» PROBLEM STATEMENT
Omit the pictures and retype only the lines from the one containing "Given: Play the" through the end of the listing, both ends included.

» SUPPLIED INFORMATION
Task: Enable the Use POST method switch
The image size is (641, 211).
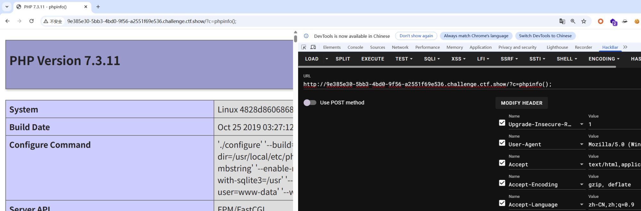Action: [x=310, y=102]
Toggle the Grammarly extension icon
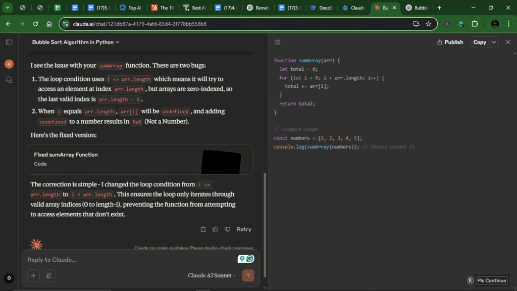The image size is (517, 291). [249, 259]
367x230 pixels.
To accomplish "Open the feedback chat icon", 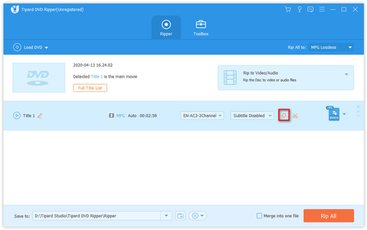I will click(310, 9).
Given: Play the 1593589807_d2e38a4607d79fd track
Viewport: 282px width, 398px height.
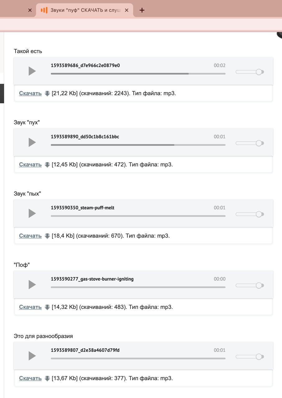Looking at the screenshot, I should point(32,356).
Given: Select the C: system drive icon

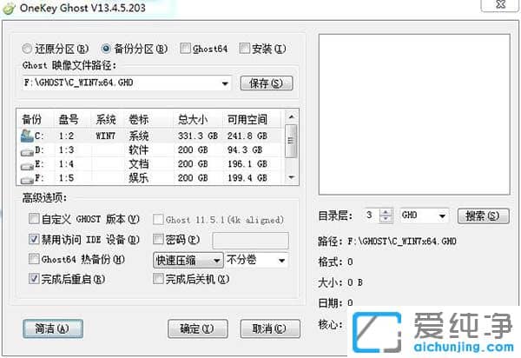Looking at the screenshot, I should (27, 136).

» EXPECTED ANSWER
Given: Play the 1593589807_d2e38a4607d79fd track
Viewport: 282px width, 398px height.
Looking at the screenshot, I should point(32,356).
Given: Select the C: system drive icon

Looking at the screenshot, I should (27, 136).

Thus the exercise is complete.